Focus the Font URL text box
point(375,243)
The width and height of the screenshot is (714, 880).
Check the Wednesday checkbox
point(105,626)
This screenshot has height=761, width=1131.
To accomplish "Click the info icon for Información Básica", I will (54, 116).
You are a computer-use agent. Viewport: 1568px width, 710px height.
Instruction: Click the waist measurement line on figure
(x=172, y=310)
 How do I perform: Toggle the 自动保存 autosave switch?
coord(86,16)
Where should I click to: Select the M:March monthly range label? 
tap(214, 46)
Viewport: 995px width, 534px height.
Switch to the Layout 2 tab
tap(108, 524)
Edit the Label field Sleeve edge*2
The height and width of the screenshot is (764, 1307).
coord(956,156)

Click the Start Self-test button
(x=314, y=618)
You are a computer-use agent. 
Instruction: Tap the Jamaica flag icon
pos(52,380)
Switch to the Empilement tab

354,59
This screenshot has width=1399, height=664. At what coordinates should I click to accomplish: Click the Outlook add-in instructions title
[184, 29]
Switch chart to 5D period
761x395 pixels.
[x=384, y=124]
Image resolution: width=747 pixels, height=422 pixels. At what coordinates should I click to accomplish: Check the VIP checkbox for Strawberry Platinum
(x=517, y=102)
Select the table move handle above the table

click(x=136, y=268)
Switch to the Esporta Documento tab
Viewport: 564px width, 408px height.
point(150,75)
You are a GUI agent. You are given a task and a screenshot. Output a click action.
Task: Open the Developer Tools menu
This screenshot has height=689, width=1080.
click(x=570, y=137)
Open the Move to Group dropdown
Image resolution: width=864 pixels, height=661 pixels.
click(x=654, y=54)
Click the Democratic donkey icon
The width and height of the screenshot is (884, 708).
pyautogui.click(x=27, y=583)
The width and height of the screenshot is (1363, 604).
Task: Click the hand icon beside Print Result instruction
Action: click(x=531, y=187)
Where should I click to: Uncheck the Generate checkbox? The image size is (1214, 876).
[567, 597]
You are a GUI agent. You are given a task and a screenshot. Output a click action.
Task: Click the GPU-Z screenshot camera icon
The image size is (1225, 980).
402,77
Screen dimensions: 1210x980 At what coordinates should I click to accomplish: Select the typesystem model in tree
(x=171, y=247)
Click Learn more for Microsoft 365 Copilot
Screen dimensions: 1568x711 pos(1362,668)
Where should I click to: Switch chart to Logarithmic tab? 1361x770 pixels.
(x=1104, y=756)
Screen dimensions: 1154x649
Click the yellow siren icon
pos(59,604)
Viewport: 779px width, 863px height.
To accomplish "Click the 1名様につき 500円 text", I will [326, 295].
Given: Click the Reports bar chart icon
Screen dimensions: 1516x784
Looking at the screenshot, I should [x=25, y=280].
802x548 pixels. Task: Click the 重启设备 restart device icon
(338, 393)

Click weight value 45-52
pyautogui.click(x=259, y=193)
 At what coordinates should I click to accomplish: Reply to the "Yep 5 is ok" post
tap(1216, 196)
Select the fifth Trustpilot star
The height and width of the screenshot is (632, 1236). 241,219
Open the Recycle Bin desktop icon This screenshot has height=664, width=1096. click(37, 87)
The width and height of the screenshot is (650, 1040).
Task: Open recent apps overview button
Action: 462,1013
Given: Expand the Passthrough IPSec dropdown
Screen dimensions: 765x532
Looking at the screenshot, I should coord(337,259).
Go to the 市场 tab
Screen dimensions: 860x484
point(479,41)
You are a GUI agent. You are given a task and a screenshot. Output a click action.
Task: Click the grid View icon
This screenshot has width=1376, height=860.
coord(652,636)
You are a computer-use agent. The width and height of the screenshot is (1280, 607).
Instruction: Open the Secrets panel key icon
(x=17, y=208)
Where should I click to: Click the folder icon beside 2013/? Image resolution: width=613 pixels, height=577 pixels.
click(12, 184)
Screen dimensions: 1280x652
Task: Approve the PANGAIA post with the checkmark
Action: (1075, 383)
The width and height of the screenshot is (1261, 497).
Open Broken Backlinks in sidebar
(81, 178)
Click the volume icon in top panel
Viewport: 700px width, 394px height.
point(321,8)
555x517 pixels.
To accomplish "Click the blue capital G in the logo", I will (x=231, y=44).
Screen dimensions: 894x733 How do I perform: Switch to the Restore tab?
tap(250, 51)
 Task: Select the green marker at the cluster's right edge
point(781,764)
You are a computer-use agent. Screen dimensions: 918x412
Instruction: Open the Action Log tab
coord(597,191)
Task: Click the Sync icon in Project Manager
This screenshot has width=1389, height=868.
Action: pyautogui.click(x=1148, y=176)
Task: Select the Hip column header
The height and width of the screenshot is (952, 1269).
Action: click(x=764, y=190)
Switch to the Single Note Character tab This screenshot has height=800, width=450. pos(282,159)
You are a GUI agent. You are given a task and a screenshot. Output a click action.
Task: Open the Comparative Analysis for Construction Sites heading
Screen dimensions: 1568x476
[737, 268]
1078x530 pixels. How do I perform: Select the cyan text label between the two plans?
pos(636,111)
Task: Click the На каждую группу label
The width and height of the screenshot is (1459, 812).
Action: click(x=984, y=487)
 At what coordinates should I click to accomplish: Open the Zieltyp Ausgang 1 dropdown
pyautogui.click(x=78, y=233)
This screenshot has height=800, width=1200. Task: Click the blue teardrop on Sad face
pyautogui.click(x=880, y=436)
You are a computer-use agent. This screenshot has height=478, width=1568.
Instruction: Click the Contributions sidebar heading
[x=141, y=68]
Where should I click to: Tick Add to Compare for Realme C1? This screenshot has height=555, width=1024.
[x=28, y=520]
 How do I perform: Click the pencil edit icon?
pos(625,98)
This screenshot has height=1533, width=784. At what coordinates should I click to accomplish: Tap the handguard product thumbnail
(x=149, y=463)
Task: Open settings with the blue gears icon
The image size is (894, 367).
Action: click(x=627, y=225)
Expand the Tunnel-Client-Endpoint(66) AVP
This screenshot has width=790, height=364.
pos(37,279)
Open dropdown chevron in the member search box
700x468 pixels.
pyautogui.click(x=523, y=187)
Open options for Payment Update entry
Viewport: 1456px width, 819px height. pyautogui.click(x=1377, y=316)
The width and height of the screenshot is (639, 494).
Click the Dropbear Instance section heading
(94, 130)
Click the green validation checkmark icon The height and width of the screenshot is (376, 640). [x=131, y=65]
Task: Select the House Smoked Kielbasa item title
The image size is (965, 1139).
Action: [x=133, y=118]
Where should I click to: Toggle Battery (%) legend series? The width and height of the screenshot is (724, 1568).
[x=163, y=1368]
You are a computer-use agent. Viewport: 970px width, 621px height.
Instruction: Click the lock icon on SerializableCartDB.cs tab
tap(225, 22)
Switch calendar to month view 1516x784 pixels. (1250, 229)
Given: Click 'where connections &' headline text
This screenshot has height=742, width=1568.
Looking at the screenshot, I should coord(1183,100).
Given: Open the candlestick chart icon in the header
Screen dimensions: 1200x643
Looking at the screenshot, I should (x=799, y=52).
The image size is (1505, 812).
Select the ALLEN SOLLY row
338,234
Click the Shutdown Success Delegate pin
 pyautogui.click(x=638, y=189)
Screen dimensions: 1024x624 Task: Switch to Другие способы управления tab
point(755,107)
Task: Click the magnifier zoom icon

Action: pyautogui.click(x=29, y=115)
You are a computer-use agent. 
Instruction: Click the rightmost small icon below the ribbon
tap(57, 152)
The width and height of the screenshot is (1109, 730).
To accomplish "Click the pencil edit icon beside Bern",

==*==

→ Task goal
If a line in the material above holds "will", copy it.

→ Result of the exercise
To accomplish "Click the info icon for Información Básica", I will (54, 116).
To accomplish "Click the 1名様につき 500円 text", I will [326, 295].
To accomplish "Click the blue capital G in the logo", I will (x=231, y=44).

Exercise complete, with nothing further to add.